Monday, June 27, 2011

Soul

When I was young but oh so old
I drowned within a drought
As my skin was burned with winters cold
And the man who came in went out
As I climbed down to the attic
I smiled myself a pout
And I wrapped through the door paper thick
As the man who came in went out.

T'was my birthday today, so I'll put up a poem in celebration. Today's most morbid of topics is one that does plague the mind when another year turns away-- death. I often muse to what happens to the soul once one is dead, a morbid exercise you will agree. I believe after death we go to a new place, a good place, where we can see once more all those we love. Of course, one is allowed one's own beliefs. Just have to wait and see, I suppose.

Friday, June 17, 2011

Staple

I bought a stapler today. Little metal bits holding other things together through a couple of well placed holes and just the right amount of metal. It’s definitely related to a staple, then, the thing that is the centre, the main of it, the indispensable, basic, fundamental core of an item or an object or an idea that holds the whole of it together. It was a red stapler, very clean, very needed to gather the papers that hold the words of my life together into little organized piles, ready to be accounted for as I try to buy my new house. It got me to thinking about what the core is, although I’ve already discussed the core of life in general, and what used to be the core of my own life in particular. But what about the present, for it is in the present where we live. What of it?

I look out the window as I type, and it’s beautiful out there, you must know, city lights and rain are the best things, because they’re life. City lights may drain the environment but they point to people living, and rain gives life to everything it touches, even the dead things. And I look out through the rain onto the darkness of the streets that are only lit by the lonely lights of insomniacs such as myself, and I wonder what the fundament to my life is. Probably little Penelope, my granddaughter. You see, Penny is, well, the last of my grandchildren. No parent should outlive their children, but especially not their grandchildren, no matter the circumstance. I have to take loss with the grace of God but that can’t stop me from weeping, especially not for Penny. I’d rather not talk about it myself, at least not unnecessarily and not yet, but Penny needed to talk. She lets it all ball up until there is nothing left but that ball.

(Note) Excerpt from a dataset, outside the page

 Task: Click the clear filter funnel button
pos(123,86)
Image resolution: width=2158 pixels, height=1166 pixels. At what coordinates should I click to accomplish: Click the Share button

Dear Penny is in the hospital for it, and all. She was injured out of the fire, but the injuries to her mind hurt more, needed more attention and care. So she’s staying in the hospital, away from me, her only family. I do go and visit as much as I can. It’s a difficult task though, what with my knee. She always seems pleased to see me at least. She draws all the time, quite the little artist, but has a much greater fondness for mathematics, probably from her father. I never had much of a head for the stuff, but she laps it up. She’s a smart little lass, our Penny.

Monday, June 6, 2011

Balderdash


One bright September morning in the middle of July,

The sun lay thick upon the ground, the snow shone in the sky.

The flowers were singing gaily, the birds were full of bloom;

I went upstairs to the cellar to clean a downstairs room.
I saw ten thousand miles away a house just out of sight,


It stood alone between two more and it was black-washed white.